11 crashes involving Tesla vehicles in recent times have necessitated a response from the National Highway Traffic Safety Administration. This response has come in the form of a probe into Tesla’s autopilot system, and an investigation is being conducted into crashes that occurred between 2018 to 2021.
The government’s safety agency is specifically looking into crashes that involved the use of Tesla’s Autopilot driving mode or its Traffic-Aware Cruise Control. With news of the probe circulating across the country, Tesla’s stock has predictably been on a decline, declining by 9% on Tuesday before rebounding slightly on Wednesday.
No one knows exactly what the outcome of the probe by federal safety regulators will be, but the automaker will likely have to impose limitations on the use of the driver-assistance features of its cars. In some quarters, some fear that Tesla might have to disable some of these features entirely.
Impact of Probe on Users
The biggest impact of the probe and the recent auto crashes involving Tesla cars is the dampening of the trust that users have for the relatively new automobile technologies that Tesla promotes. Many Americans were already skeptical about jumping on the self-driving car bandwagon and will need even more education, and convincing to alter their perception.
Interest in autonomous systems and high-tech cars will also likely wane, and adoption is likely to drop as a result.
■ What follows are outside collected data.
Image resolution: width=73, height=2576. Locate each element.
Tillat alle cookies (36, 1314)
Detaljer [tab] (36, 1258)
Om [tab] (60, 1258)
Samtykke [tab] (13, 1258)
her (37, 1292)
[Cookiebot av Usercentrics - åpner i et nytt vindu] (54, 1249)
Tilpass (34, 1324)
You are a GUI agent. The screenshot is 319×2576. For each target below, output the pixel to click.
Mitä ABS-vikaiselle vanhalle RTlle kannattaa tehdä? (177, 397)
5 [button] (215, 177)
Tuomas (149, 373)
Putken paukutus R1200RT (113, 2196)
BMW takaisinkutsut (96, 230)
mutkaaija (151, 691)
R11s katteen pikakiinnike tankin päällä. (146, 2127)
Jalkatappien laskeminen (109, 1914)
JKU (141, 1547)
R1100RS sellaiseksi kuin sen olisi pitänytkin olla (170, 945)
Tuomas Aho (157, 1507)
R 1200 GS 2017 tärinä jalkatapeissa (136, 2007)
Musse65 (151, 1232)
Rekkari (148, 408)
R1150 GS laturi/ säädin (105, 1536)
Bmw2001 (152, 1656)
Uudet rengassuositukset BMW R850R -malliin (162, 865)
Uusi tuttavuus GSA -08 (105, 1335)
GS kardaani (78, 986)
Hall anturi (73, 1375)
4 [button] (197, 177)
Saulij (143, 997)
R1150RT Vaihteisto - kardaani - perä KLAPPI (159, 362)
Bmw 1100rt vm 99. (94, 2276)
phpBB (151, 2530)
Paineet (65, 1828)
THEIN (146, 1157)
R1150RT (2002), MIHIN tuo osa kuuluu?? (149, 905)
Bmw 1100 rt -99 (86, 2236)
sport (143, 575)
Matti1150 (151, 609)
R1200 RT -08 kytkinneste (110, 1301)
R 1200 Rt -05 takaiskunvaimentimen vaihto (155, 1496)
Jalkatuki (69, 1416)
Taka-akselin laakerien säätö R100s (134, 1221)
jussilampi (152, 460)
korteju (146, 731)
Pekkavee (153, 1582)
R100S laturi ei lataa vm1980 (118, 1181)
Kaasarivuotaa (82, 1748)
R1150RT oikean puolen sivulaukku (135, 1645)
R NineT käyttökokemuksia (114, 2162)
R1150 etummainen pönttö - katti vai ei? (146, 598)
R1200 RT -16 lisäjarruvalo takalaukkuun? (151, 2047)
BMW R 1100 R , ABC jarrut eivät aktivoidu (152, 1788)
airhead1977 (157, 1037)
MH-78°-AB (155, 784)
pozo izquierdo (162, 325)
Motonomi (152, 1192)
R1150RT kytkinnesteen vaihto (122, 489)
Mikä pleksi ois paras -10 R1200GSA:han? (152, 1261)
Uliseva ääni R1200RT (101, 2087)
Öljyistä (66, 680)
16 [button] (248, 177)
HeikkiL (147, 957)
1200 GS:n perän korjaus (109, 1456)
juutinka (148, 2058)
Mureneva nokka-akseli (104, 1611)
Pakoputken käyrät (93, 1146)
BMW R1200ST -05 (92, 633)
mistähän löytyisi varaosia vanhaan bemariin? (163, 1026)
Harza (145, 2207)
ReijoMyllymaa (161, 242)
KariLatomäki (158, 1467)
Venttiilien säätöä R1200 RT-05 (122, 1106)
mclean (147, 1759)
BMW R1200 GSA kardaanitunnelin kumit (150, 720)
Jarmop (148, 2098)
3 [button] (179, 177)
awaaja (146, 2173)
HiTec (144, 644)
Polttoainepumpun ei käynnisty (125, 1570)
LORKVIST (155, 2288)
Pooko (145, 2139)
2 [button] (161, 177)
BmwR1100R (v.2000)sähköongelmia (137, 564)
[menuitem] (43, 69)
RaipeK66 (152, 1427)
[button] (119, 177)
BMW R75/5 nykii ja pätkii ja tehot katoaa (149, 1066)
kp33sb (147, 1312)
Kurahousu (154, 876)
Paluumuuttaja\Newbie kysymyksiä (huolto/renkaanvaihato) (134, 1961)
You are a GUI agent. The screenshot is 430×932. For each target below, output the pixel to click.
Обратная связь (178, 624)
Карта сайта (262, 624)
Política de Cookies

An important group of customers for Tesla are the electric carmaker’s early adopters; the group of consumers that bought into Tesla’s vision of self-driving cars and advanced assistance tech from scratch.
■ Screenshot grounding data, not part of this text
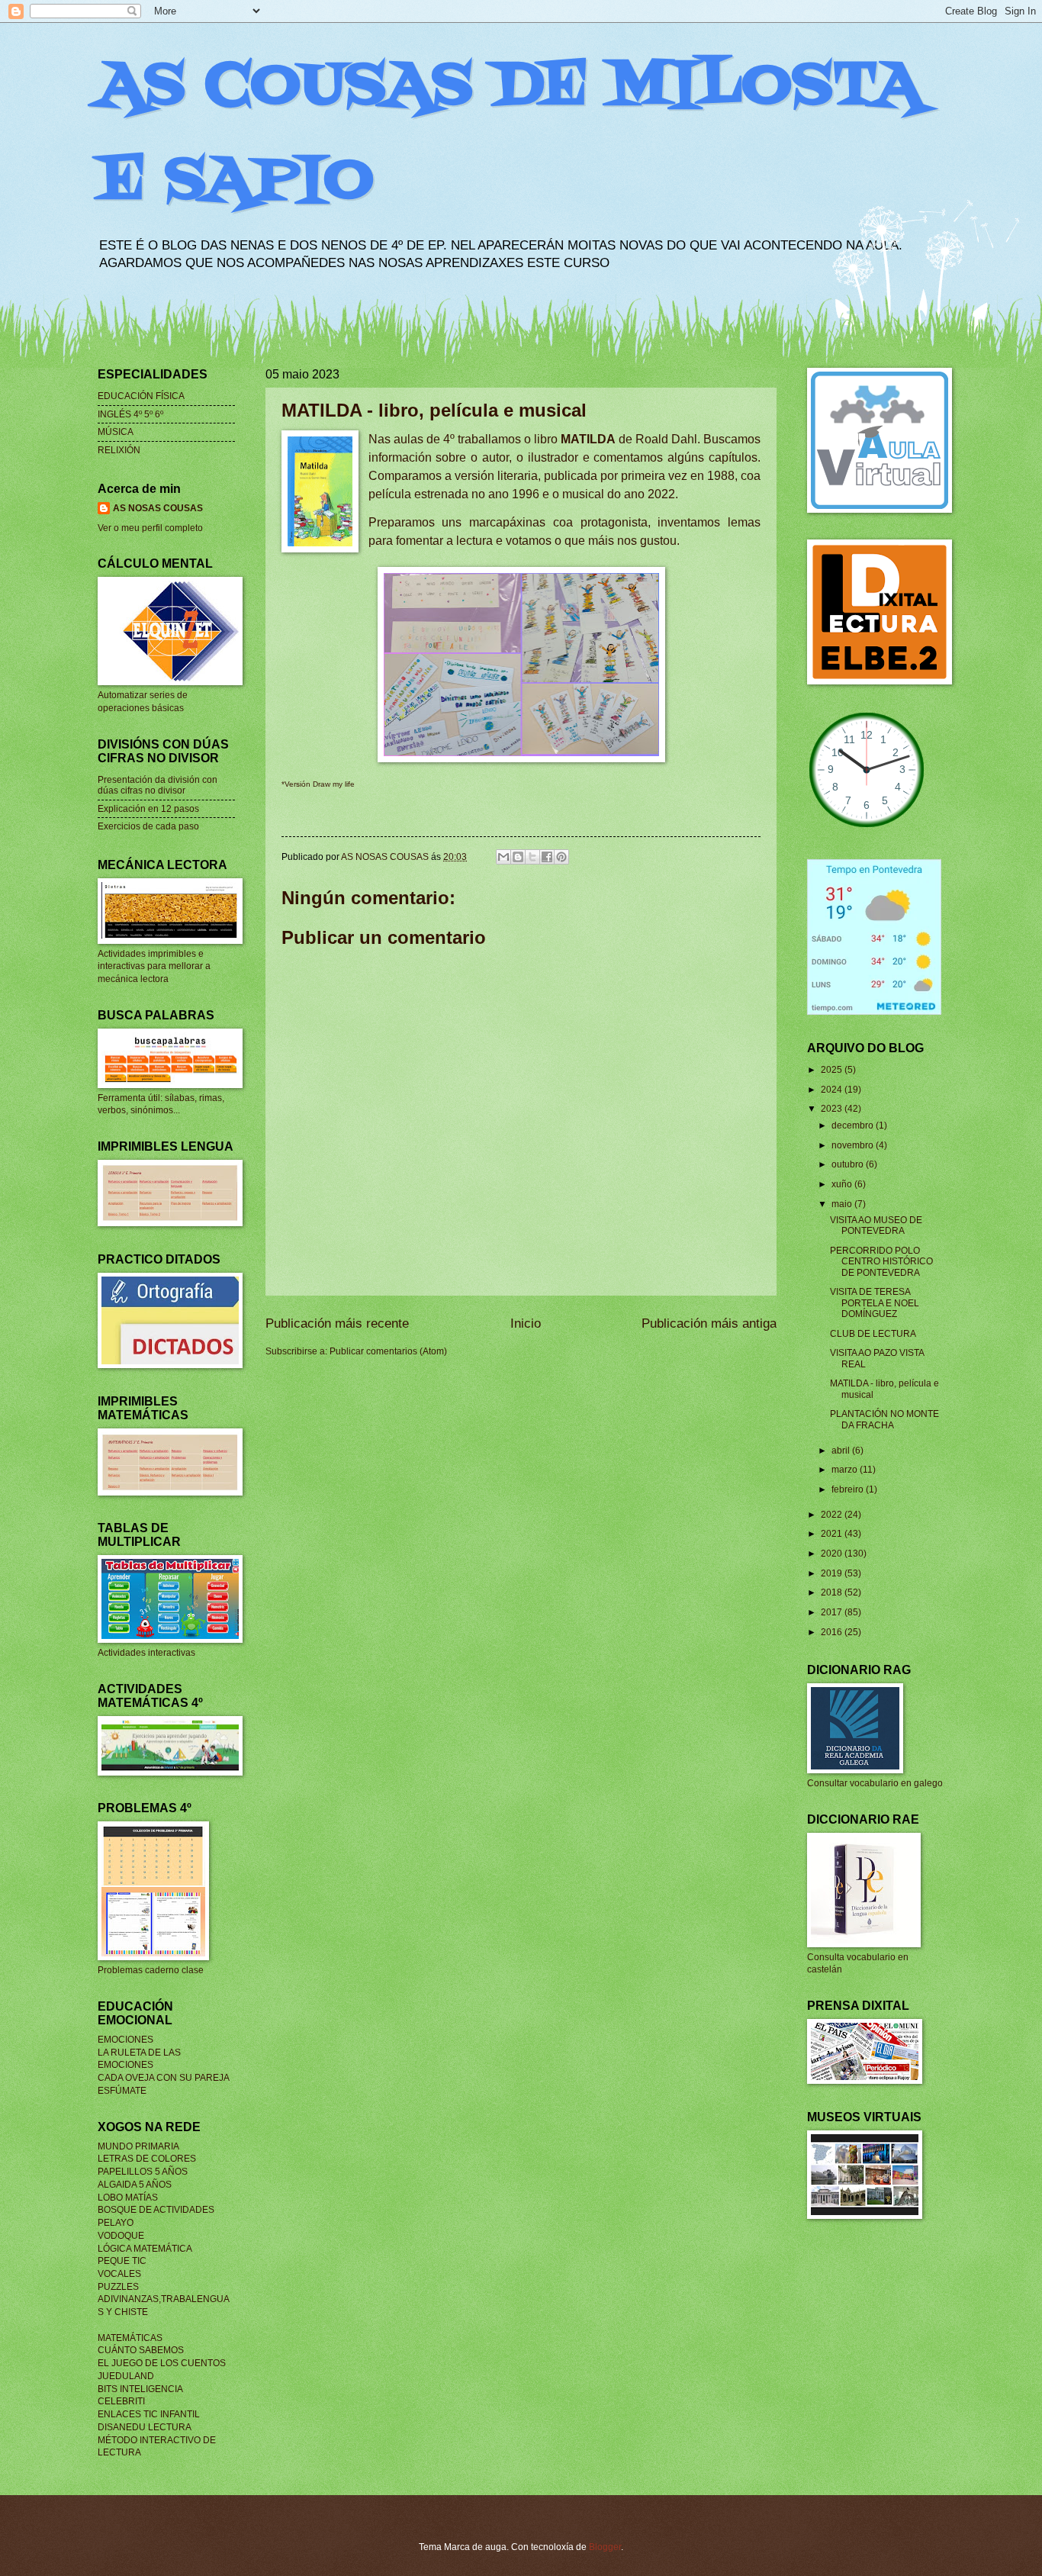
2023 (832, 1108)
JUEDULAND (126, 2376)
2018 (832, 1592)
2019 (832, 1573)
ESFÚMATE (122, 2090)
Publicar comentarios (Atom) (388, 1351)
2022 (832, 1514)
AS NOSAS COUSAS (158, 508)
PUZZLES (118, 2286)
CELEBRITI (121, 2401)
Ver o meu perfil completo (150, 528)
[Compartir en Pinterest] (561, 857)
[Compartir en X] (532, 857)
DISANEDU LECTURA (144, 2427)
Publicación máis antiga (709, 1323)
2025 (832, 1069)
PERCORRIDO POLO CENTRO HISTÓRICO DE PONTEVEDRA (881, 1261)
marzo (845, 1469)
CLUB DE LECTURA (873, 1333)
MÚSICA (115, 432)
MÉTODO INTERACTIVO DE (157, 2440)
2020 (832, 1553)
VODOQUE (121, 2235)
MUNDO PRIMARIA (138, 2146)
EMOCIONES (125, 2039)
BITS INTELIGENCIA (140, 2389)
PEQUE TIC (122, 2261)
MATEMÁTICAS (130, 2338)
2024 (832, 1089)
The onus is on Tesla to emerge from this crisis correctly and restore this shaking trust for its high-tech cars and driver assistance technologies.
Previous Investigations and Tesla’s Stance
This isn’t the first time a federal probe involving Tesla’s Autopilot system is being conducted. In 2016, the NHTSA conducted an investigation into the system following a crash that involved the Autopilot technology in the state of Florida.
Four years later, Congress conducted a separate hearing on Tesla’s Autopilot system; the Energy and Commerce Committee had a sitting in February 2020 to deliberate on it. In April 2021, another hearing was held again, this time by the House Commerce, Science, and Transportation committee.
Tesla CEO Elon Musk has consistently stated via tweets that his company’s Autopilot system minimizes the risk of crashes both actively and passively, and he also thinks that Tesla drivers are safer when they use the system than when they don’t use it.
The company’s website is a bit more cautious though as it states that the system should be used by drivers that are paying full attention, and are ready to take control at a moment’s notice. There’s also a subtle hint there that the driver-assistance and self-driving technologies of the cars do not make them completely autonomous as it is.
The timing of the probe isn’t great for Tesla, as the electric- car maker is gearing up for its Tesla AI Day event on Thursday.